▶ [EXTRAIT RETENU]:
>>>>>
Arrêtée le 24 mai 1871 à Paris, elle est condamnée à la déportation par un tribunal versaillais pour sa participation active à la Commune. Après vingt mois de détention à l’abbaye d’Auberive transformée en prison, elle est transférée, avec nombre de communards, en Nouvelle-Calédonie. Le voyage à bord du « Virginie » durera quatre mois. C’est durant ce voyage que Louise Michel, qui jusque-là avait œuvré avec tous les groupes républicains ou révolutionnaires, devint clairement anarchiste. Elle l’explique dans un passage magnifique de ses Mémoires, que les adorateurs du bulletin de vote devraient lire, relire et méditer…

« Durant quatre mois, nous ne vîmes rien que le ciel et l’eau, avec parfois, à l’horizon, la voile blanche d’un navire pareille à une aile d’oiseau. Cette impression de l’étendue était saisissante.
Là, nous avions tout le temps de penser.
Eh bien, à force de comparer les choses, les événements, les hommes, ayant vu à l’œuvre nos amis de la Commune si honnêtes qu’en craignant d’être terribles ils ne furent énergiques que pour jeter leur vie, j’en vins rapidement à être convaincue que les honnêtes gens au pouvoir y seront aussi incapables que les malhonnêtes seront nuisibles, et qu’il est impossible que jamais la liberté s’allie avec un pouvoir quelconque.
Je sentis qu’une révolution prenant un gouvernement quelconque n’était qu’un trompe-l’œil ne pouvant que marquer le pas, et non ouvrir toutes les portes au progrès ; que les institutions du passé, qui semblaient disparaître, restaient en changeant de nom, que tout est rivé à des chaînes dans le vieux monde et qu’il est ainsi un bloc destiné à disparaître tout entier pour faire place au monde nouveau heureux et libre sous le ciel.
<<<<<
▶ [TÂCHES]:
(1) Pour chacun des énoncés (a), (b) et (c), indiquer s'il concorde avec l'extrait sur Louise Michel. Répondre par oui ou non et citer à l'identique les mots de l'extrait qui tranchent. (a) La condamnation à la déportation a été prononcée par un tribunal parisien. (b) La traversée à bord du « Virginie » a duré quatre mois. (c) Louise Michel était déjà clairement anarchiste avant son arrestation.
(2) Poursuivre l'extrait sur la conversion de Louise Michel à l'anarchisme à partir de sa dernière phrase.
Les données qui suivent forment un matériau distinct de l'extrait.

▶ [DONNÉES COLLECTÉES]:
>>>>>
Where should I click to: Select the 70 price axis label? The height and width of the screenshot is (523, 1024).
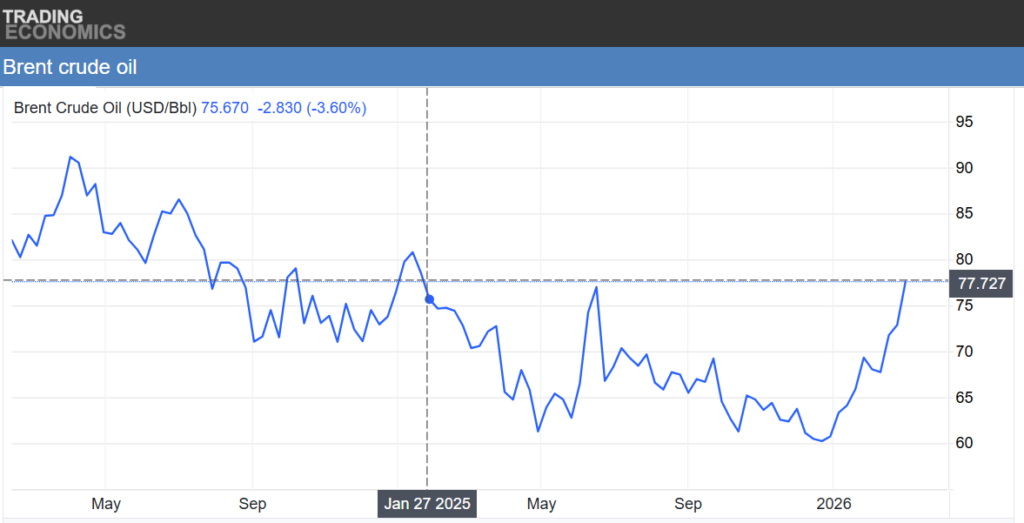tap(964, 352)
<<<<<
▶ [RÉSULTATS PAR TÂCHE]:
(1)
(a) Non : « condamnée à la déportation par un tribunal versaillais ».
(b) Oui : « Le voyage à bord du « Virginie » durera quatre mois. »
(c) Non : « C’est durant ce voyage que Louise Michel, qui jusque-là avait œuvré avec tous les groupes républicains ou révolutionnaires, devint clairement anarchiste. »

(2)
Je vis que les lois d’attraction qui emportent sans fin les sphères sans nombre vers des soleils nouveaux entre les deux éternités du passé et de l’avenir devaient aussi présider aux destins des êtres dans le progrès éternel qui les attire vers un idéal vrai, grandissant toujours. Je suis donc anarchiste parce que l’anarchie seule fera le bonheur de l’humanité, et parce que l’idée la plus haute qui puisse être saisie par l’intelligence humaine est l’anarchie, en attendant qu’un summum soit à l’horizon.
Car, à mesure que passeront les âges, des progrès encore inconnus se succéderont. N’est-il pas à la connaissance de tous que ce qui semble utopie à une ou deux générations se réalise à la troisième ?
L’anarchie seule peut rendre l’homme conscient, puisqu’elle seule le fera libre ; elle sera donc la séparation complète entre les troupeaux d’esclaves et l’humanité. Pour tout homme arrivant au pouvoir, l’Etat c’est lui, il le considère comme le chien regarde l’os qu’il ronge, et c’est pour lui qu’il le défend.

Si le pouvoir rend féroce, égoïste et cruel, la servitude dégrade ; l’anarchie sera donc la fin des horribles misères dans lesquelles a toujours gémi la race humaine ; elle seule ne sera pas un recommencement de souffrances et, de plus en plus, elle attire les cœurs trempés pour le combat de justice et de vérité.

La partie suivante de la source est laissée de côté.